[Stored records]
....

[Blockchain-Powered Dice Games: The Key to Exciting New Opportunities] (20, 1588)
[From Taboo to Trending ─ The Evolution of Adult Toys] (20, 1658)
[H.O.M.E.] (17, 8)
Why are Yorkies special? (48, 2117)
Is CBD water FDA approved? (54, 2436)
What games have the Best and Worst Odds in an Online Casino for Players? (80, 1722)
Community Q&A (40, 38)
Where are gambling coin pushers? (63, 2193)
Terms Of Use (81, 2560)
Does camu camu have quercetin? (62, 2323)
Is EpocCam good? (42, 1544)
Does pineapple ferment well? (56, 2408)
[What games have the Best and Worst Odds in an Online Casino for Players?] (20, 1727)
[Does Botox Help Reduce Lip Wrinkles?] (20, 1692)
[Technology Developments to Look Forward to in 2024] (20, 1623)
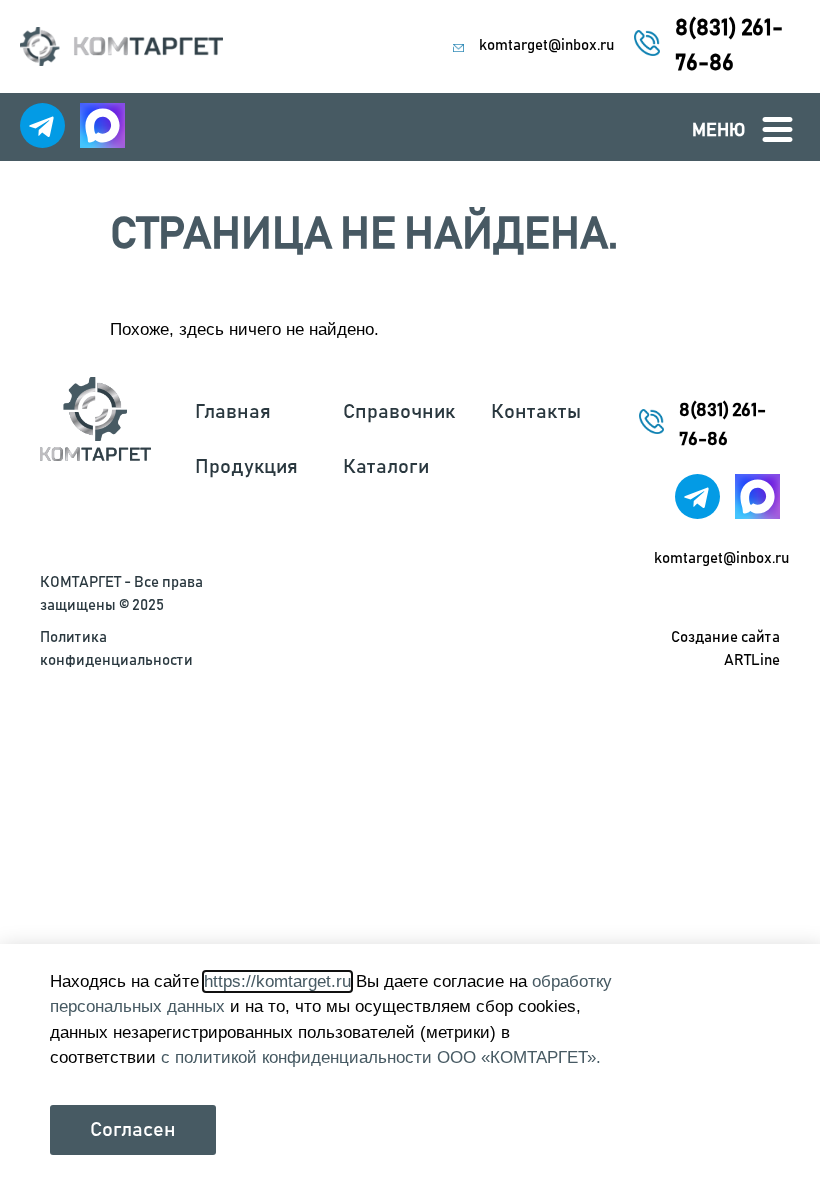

....

## YOUR INSTRUCTIONS
Copy every record exactly, without the pictures.

## ANSWER SPACE
[Blockchain-Powered Dice Games: The Key to Exciting New Opportunities] (20, 1588)
[From Taboo to Trending ─ The Evolution of Adult Toys] (20, 1658)
[H.O.M.E.] (17, 8)
Why are Yorkies special? (48, 2117)
Is CBD water FDA approved? (54, 2436)
What games have the Best and Worst Odds in an Online Casino for Players? (80, 1722)
Community Q&A (40, 38)
Where are gambling coin pushers? (63, 2193)
Terms Of Use (81, 2560)
Does camu camu have quercetin? (62, 2323)
Is EpocCam good? (42, 1544)
Does pineapple ferment well? (56, 2408)
[What games have the Best and Worst Odds in an Online Casino for Players?] (20, 1727)
[Does Botox Help Reduce Lip Wrinkles?] (20, 1692)
[Technology Developments to Look Forward to in 2024] (20, 1623)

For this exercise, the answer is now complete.